There had been remarkable development in nucleos(t)ide analogues (NAs) and evolution in treatment strategies in last 15 years. Currently, there are five NAs available for chronic hepatitis B treatment, namely lamivudine, telbivudine and entecavir (nucleoside analogues), adefovir dipivoxil and tenofovir disoproxil fumarate (nucleotide analogues). The advantages of relatively infrequent side effects and easy administration per oral make NAs popular treatment options. The major drawback of earlier generation NAs is the risk of emergence of drug resistance. Current international guidelines recommend the use of more potent agents with high genetic barriers to resistance including entecavir and tenofovir as first line chronic hepatitis B treatment. However, there is no consensus regarding the subsequent treatment regimens in patients with suboptimal responses to NAs. De novo combination therapy of two NAs, response-guided therapy and roadmap concept in NAs with subsequent switch or add-on therapy can also potentially improve treatment efficacy and avoid resistance.

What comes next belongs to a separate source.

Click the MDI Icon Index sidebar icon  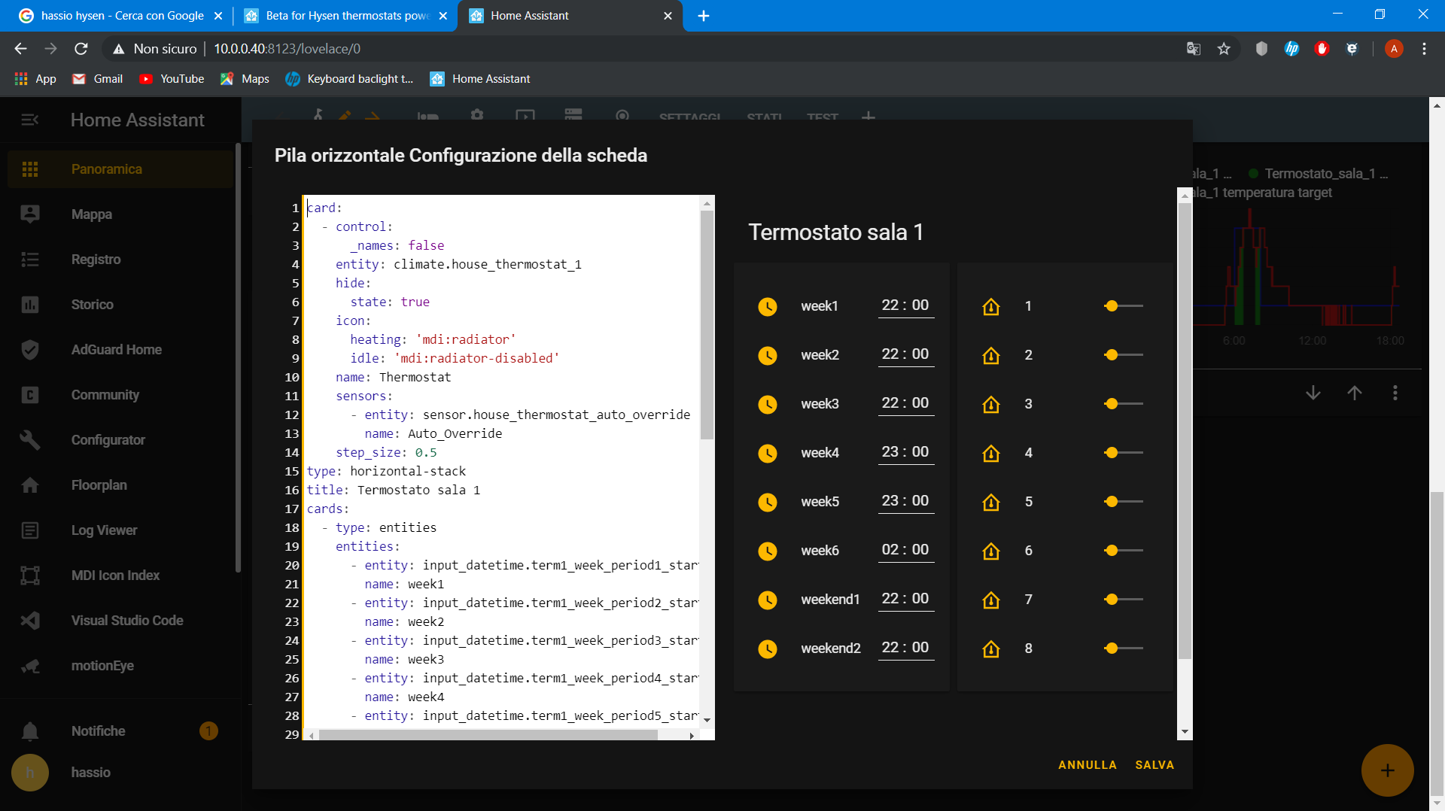coord(30,576)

Financial & competing interests disclosure

G Wong has served as an advisory committee member for Otsuka and Gilead. She has also served as a speaker for Bristol-Myers Squibb, Echosens, Furui and Otsuka. The authors have no other relevant affiliations or financial involvement with any organization or entity with a financial interest in or financial conflict with the subject matter or materials discussed in the manuscript apart from those disclosed.

No writing assistance was utilized in the production of this manuscript.

Key issues

  • The primary target of treatment for chronic hepatitis B (CHB) lies in prevention of disease progression into serious complications of decompensated cirrhosis, liver failure and hepatocellular carcinoma.

  • Oral nucleos(t)ide analogs (NAs) have revolutionalized the CHB treatment by a daily oral dosing and few side effects.

  • There are currently five NAs approved for CHB treatment: lamivudine, telbivudine and entecavir (nucleoside analogs), adefovir dipivoxil and tenofovir disoproxil fumarate (nucleotide analogs).

  • NAs suppress hepatitis B virus (HBV) by targeting at the HBV DNA polymerase and thus intervene the replication of the virus.

  • The latest internal guidelines recommend entecavir and tenofovir disoproxil fumarate as the preferred NAs.

  • NA therapy has been proven to reduce the risk of hepatocellular carcinoma development and improve survival.

  • De novo combination of NAs may achieve more complete viral suppression in the subgroup of patients with very high pre-treatment HBV DNA levels.

  • Response-guided therapy for suboptimal responders to NAs, the roadmap approach, may improve the cost–effectiveness of NA therapy.

  • Tenofovir alafenamide and besifovir are two promising NAs currently under investigations.